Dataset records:
=-=-=
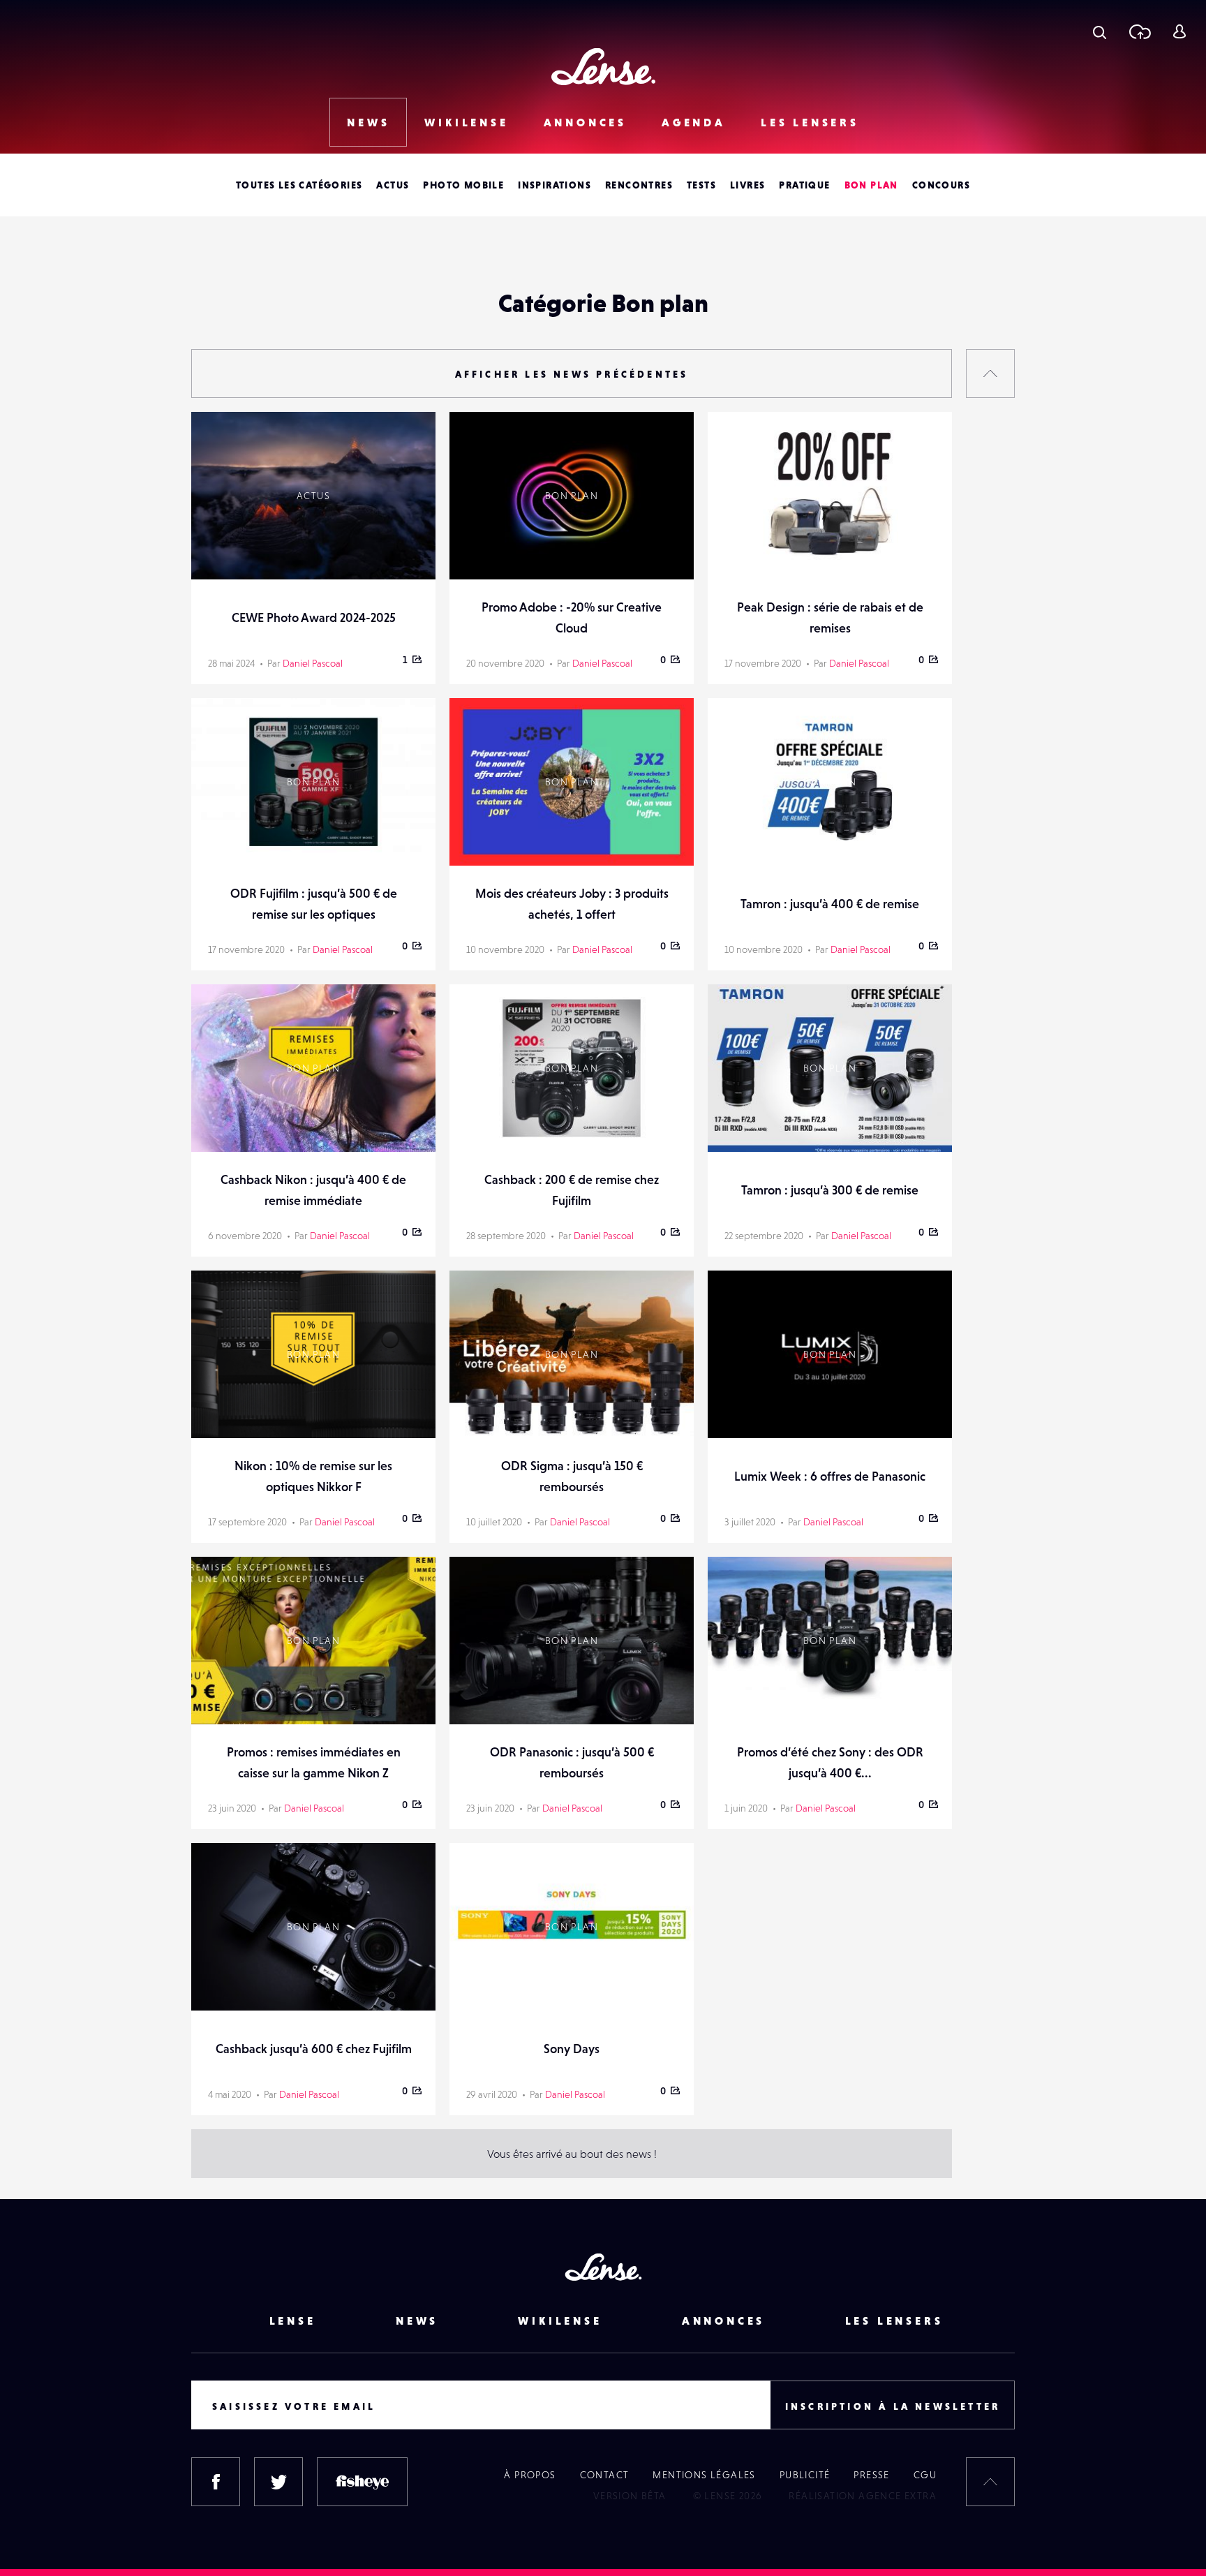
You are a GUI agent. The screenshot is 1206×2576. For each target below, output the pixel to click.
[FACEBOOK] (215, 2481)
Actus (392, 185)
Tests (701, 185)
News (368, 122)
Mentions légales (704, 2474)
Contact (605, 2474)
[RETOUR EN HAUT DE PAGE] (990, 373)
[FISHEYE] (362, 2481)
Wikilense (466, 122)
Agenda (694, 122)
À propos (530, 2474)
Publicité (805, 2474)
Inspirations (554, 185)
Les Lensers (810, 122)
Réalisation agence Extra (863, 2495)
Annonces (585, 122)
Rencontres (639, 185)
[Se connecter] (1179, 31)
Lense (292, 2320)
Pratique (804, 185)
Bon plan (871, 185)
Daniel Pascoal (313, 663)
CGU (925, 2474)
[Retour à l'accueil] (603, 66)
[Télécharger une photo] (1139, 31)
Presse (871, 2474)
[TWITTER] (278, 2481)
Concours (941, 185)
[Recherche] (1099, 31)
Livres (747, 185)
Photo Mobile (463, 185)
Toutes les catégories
=-=-=
The records above need to be copied exactly, though not their pictures.

You are a GUI agent. The screenshot is 1206×2576. For each target below, output the pixel to click.
[FACEBOOK] (215, 2481)
Actus (392, 185)
Tests (701, 185)
News (368, 122)
Mentions légales (704, 2474)
Contact (605, 2474)
[RETOUR EN HAUT DE PAGE] (990, 373)
[FISHEYE] (362, 2481)
Wikilense (466, 122)
Agenda (694, 122)
À propos (530, 2474)
Publicité (805, 2474)
Inspirations (554, 185)
Les Lensers (810, 122)
Réalisation agence Extra (863, 2495)
Annonces (585, 122)
Rencontres (639, 185)
[Se connecter] (1179, 31)
Lense (292, 2320)
Pratique (804, 185)
Bon plan (871, 185)
Daniel Pascoal (313, 663)
CGU (925, 2474)
[Retour à l'accueil] (603, 66)
[Télécharger une photo] (1139, 31)
Presse (871, 2474)
[TWITTER] (278, 2481)
Concours (941, 185)
[Recherche] (1099, 31)
Livres (747, 185)
Photo Mobile (463, 185)
Toutes les catégories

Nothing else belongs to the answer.